*Stored data*.
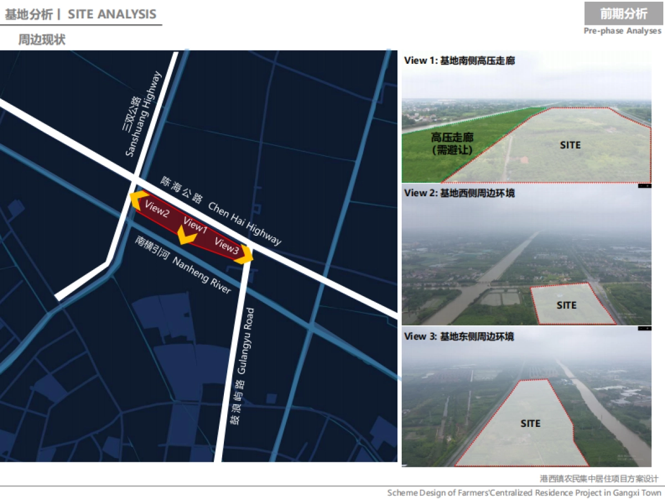Select the View3 label on the red site

tap(226, 245)
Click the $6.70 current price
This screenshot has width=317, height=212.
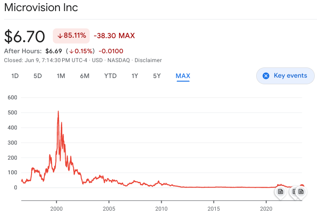pos(25,36)
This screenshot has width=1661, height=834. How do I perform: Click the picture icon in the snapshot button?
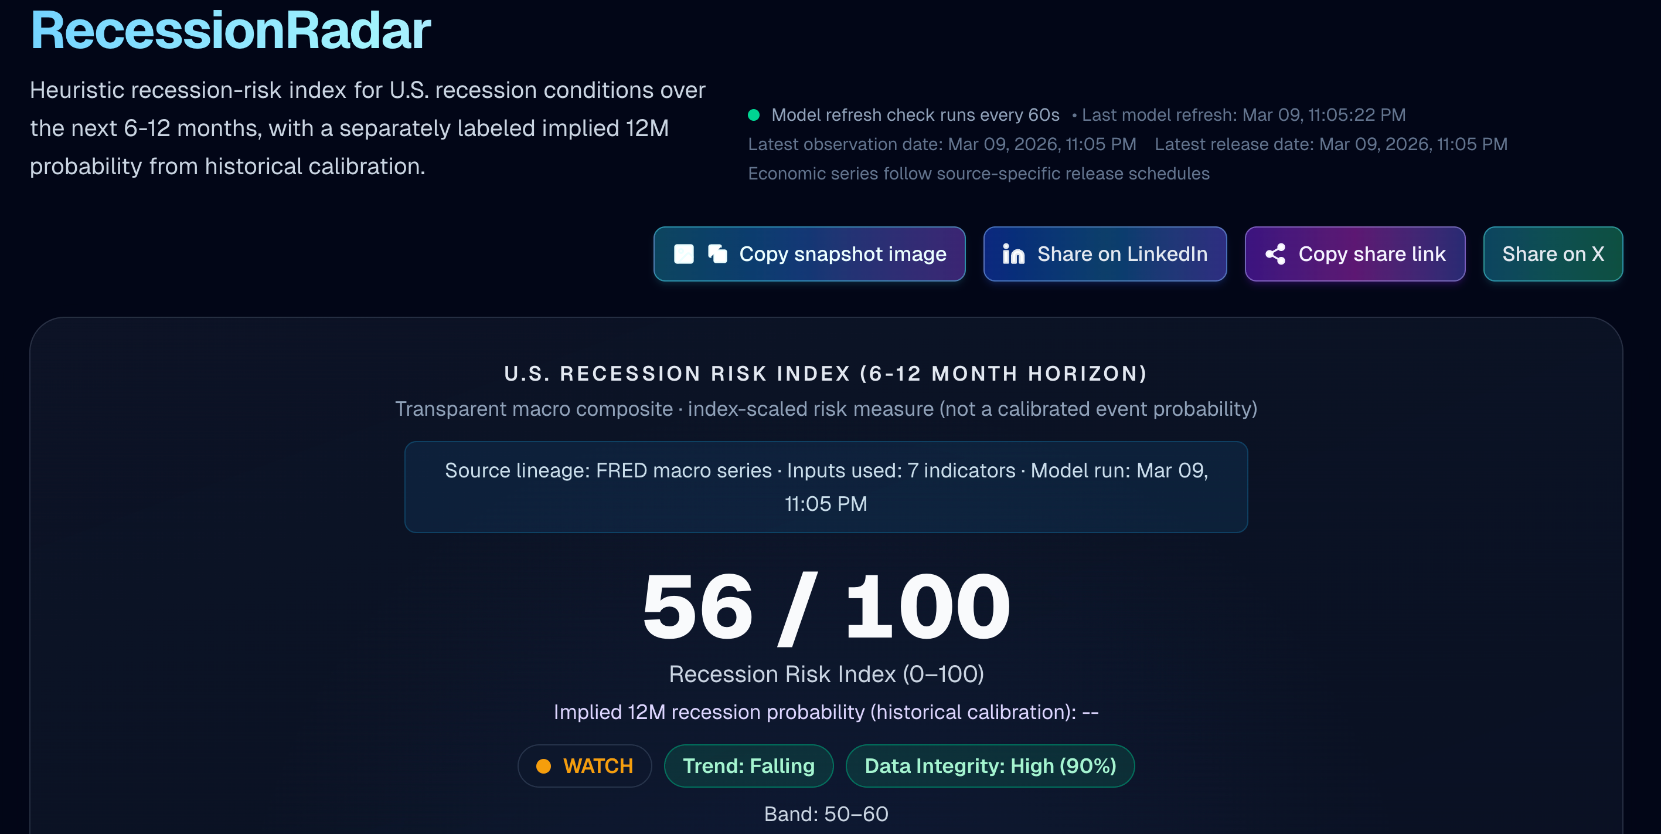click(x=683, y=254)
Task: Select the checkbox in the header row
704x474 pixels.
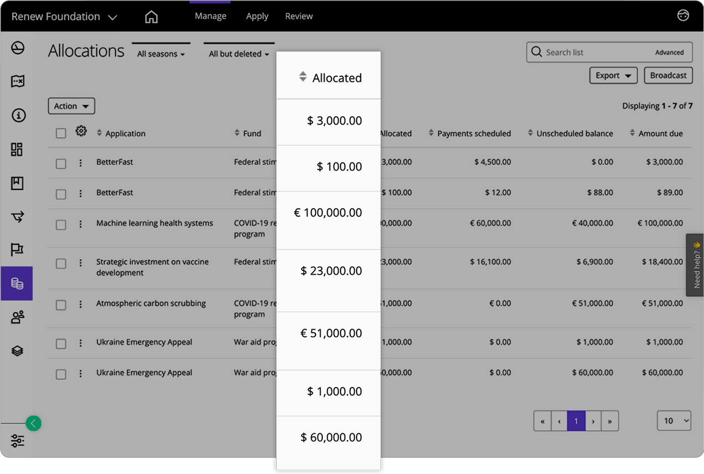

*Work to be completed*.
Only the lines starting at the one that holds "This screenshot has width=1661, height=834." and ending at the last line of the data belong in your answer. Please set them down exactly and omit the pictures.

*Answer below*.
This screenshot has width=1661, height=834. How do I perform: Click the picture icon in the snapshot button?
click(x=683, y=254)
Task: Select the checkbox in the header row
704x474 pixels.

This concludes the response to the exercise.